◆ **Assigned task**: Restate verbatim the span of lines below between the line with "[LinkedIn] (397, 796)" and the line with "Ключевые компетенции, которые", including those two lines, and only that span.

Collected data:
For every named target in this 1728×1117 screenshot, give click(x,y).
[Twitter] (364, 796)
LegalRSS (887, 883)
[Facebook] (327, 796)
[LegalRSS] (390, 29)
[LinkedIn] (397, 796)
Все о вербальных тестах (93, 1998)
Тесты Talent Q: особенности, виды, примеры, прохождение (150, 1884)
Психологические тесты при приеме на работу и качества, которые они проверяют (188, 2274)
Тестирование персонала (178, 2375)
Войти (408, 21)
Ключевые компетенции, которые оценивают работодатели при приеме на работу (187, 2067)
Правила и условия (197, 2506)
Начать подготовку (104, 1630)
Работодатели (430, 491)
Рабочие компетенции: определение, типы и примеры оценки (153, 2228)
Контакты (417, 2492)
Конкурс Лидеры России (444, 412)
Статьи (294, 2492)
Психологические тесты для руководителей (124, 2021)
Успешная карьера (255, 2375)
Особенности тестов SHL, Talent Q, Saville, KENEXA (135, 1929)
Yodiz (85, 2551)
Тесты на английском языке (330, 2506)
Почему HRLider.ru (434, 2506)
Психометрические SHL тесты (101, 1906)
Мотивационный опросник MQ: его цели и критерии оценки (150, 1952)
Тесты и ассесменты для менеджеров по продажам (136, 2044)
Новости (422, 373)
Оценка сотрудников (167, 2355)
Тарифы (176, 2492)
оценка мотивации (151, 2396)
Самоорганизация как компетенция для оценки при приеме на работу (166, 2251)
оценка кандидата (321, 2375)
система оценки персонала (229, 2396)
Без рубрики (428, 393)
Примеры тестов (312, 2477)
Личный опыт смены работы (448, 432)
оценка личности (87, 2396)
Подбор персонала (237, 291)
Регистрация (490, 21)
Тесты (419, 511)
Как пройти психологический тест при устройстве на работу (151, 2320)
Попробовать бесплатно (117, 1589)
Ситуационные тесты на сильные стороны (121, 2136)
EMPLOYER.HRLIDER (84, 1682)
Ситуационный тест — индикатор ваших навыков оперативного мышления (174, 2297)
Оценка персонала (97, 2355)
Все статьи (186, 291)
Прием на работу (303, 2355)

◆ **Exercise solution**:
[LinkedIn] (397, 796)
Все о вербальных тестах (93, 1998)
Тесты Talent Q: особенности, виды, примеры, прохождение (150, 1884)
Психологические тесты при приеме на работу и качества, которые они проверяют (188, 2274)
Тестирование персонала (178, 2375)
Войти (408, 21)
Ключевые компетенции, которые оценивают работодатели при приеме на работу (187, 2067)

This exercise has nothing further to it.